Washington, D.C.–(ENEWSPF)–May 4, 2011. Billions of dollars in agricultural subsidies would be better spent on deficit reduction while also investing in a clean energy future in our rural communities, argues a new paper out today from the Center for American Progress’s Jake Caldwell. The report, “Bad Seeds: A Plan to Phase out the $5 Billion in ‘Direct Payment’ Agricultural Subsidies,” details how the current automatic subsidy payment program is outdated and tends to favor wealthier, larger landowners at the expense of smaller farmers and taxpayers. “Poorly designed and ineffective agricultural subsidy programs weaken the competitiveness of our nation’s farmers and rural communities, drain taxpayer resources, and should be reformed,” says Caldwell. “Direct payment agricultural subsidies are harmful to the majority of U.S. farmers, artificially inflate land values, create barriers for young people pursuing farming as a career, offer minimal protection against the real risks facing the agriculture sector, and are overdue for revision in next year’s farm bill.”
Direct payments are made every year whether the landowner farms or not. Payments have continued year in and year out, making the deficit worse as the farm economy remains relatively healthy, commodity prices are high, and net farm income grew by 27 percent in 2010. Caldwell recommends Congress allocate the funds more wisely to save taxpayers more than $35 billion by 2020, reduce the deficit, and reinvest in our nation’s farmers and rural communities.
The study shows that two-thirds of direct payments go to the largest 12 percent of farms. Recipients were “more than twice as likely to have higher incomes as other tax filers,” according to the General Accountability Office.

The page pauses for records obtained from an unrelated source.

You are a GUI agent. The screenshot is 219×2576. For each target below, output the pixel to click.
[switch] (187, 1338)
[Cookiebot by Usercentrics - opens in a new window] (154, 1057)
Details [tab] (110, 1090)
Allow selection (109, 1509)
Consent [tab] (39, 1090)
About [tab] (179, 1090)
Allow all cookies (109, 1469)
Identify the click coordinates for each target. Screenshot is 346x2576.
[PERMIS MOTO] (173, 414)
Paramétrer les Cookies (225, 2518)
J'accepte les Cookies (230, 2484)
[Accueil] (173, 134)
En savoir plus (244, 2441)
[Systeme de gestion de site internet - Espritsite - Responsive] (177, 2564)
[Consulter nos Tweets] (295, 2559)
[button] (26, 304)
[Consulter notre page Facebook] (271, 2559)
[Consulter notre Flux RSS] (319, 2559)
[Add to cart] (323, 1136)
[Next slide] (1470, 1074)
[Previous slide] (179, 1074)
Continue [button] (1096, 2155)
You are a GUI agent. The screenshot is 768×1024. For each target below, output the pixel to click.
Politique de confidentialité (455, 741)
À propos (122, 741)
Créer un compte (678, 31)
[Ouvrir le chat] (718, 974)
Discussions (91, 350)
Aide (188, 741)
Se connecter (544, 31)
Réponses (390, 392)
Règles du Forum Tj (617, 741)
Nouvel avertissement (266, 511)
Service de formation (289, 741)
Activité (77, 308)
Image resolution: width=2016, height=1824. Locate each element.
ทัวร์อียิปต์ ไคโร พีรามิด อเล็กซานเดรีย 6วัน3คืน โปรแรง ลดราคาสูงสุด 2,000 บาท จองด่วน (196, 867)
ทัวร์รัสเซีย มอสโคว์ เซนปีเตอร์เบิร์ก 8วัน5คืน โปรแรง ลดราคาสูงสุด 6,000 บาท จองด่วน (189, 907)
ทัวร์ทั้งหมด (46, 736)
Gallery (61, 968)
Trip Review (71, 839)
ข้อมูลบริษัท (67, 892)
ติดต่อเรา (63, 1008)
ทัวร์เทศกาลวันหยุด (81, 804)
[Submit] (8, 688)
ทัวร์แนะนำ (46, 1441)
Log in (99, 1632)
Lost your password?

Nearly two dozen current members of Congress took home a combined $6 million in these and other agricultural subsidies in recent years, according to an independent analysis. The funding could be better used, argues Caldwell, by phasing out these subsidies and using the savings to reduce the deficit. Among the major recommendations in the paper are lowering the eligibility caps, so that people earning less than $250,000 in farm income benefit from the subsidies, and then redirecting more than $4.2 billion in savings to deficit reduction.
By putting the remaining $650 million in savings toward farm-based clean energy projects, rural home weatherization, advanced biofuel crop cultivation, and agricultural exports, the United States can better serve American farming families. Investing in on-the-farm renewable energy will generate new income streams, cut energy costs, and lessen our nation’s dependence on fossil fuels, while opening markets for U.S. agricultural goods and strengthening the competitiveness of U.S. farmers in a global economy.